» Task instructions
Whenever a line in the records below holds the string "Open", include it in the count, and state the number alone.

» Records for the task

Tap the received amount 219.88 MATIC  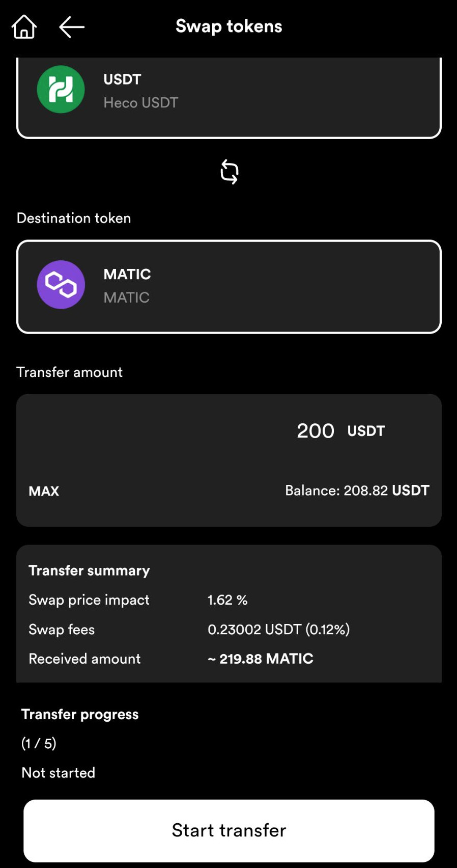click(261, 659)
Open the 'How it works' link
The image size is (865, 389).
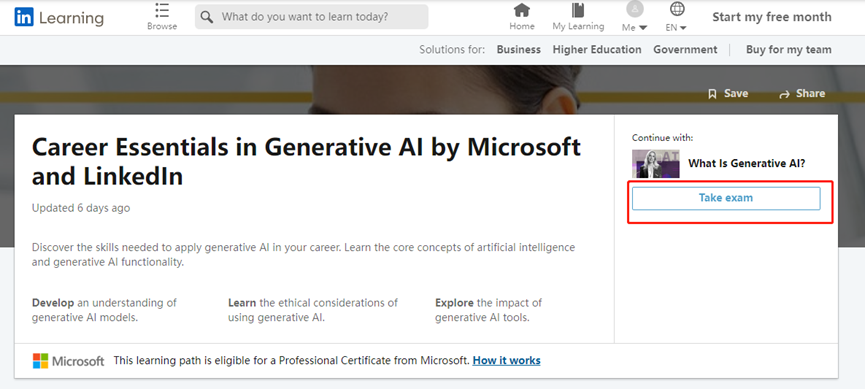tap(506, 361)
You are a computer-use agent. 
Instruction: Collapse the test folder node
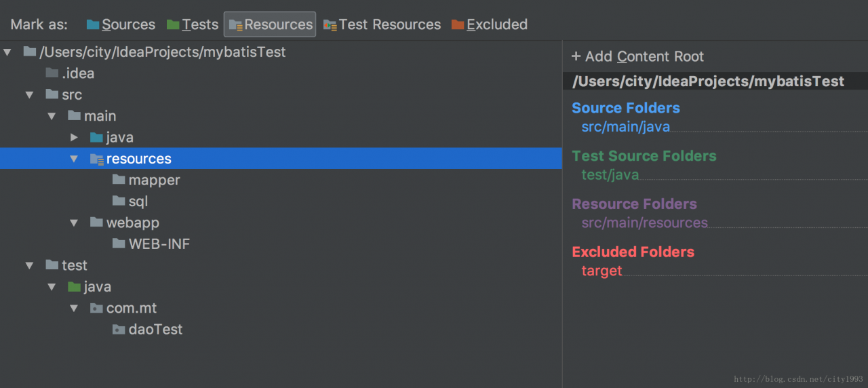point(30,265)
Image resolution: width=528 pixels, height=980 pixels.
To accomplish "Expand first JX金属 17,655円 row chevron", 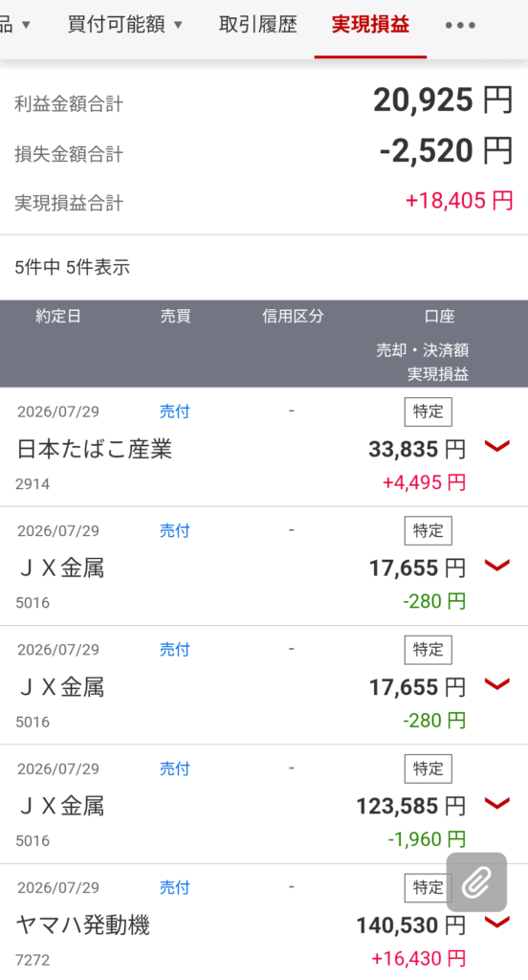I will pos(497,566).
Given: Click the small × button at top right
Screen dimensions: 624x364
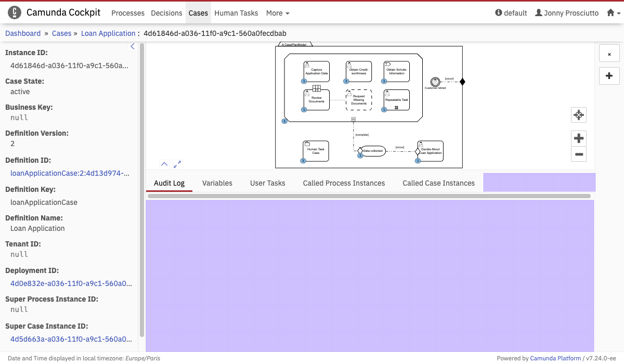Looking at the screenshot, I should click(609, 54).
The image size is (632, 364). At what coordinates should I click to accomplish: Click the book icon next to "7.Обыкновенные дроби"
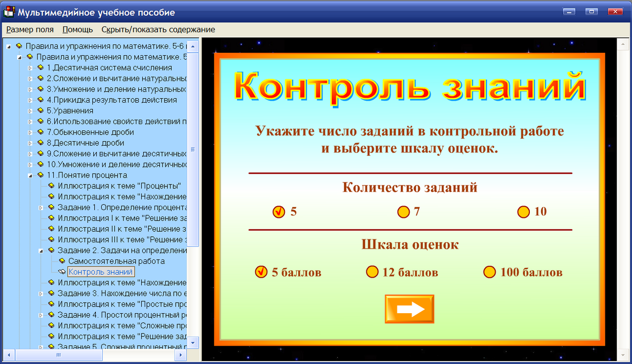click(40, 132)
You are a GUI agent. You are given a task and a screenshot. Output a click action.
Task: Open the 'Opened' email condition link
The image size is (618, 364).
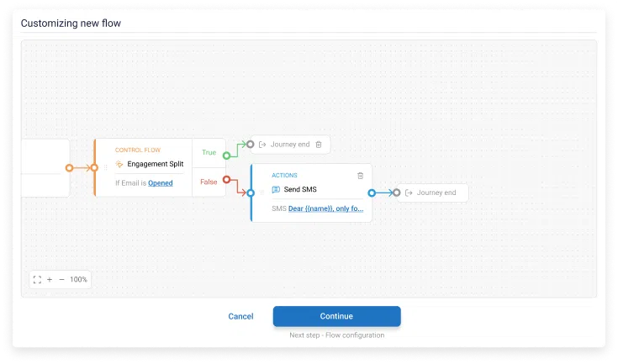(161, 183)
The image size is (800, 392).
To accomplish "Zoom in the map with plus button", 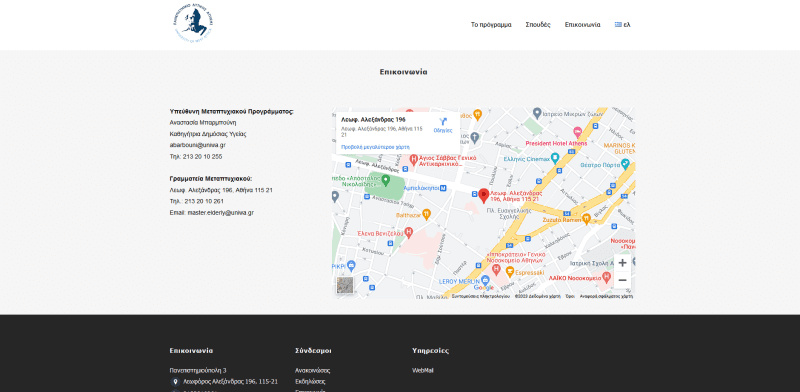I will [622, 263].
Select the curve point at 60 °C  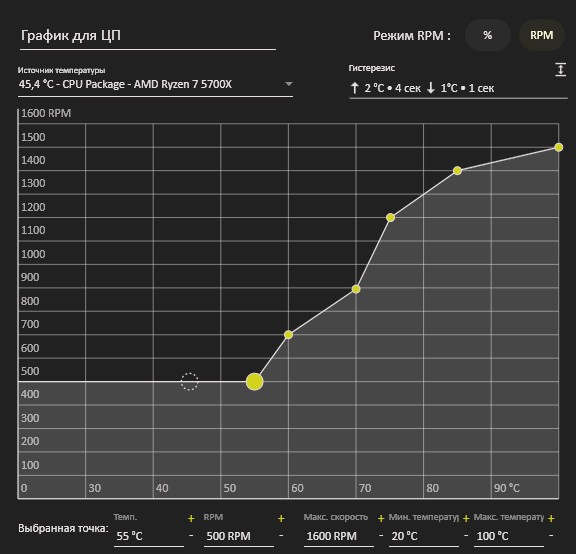[x=288, y=335]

» Task solution
2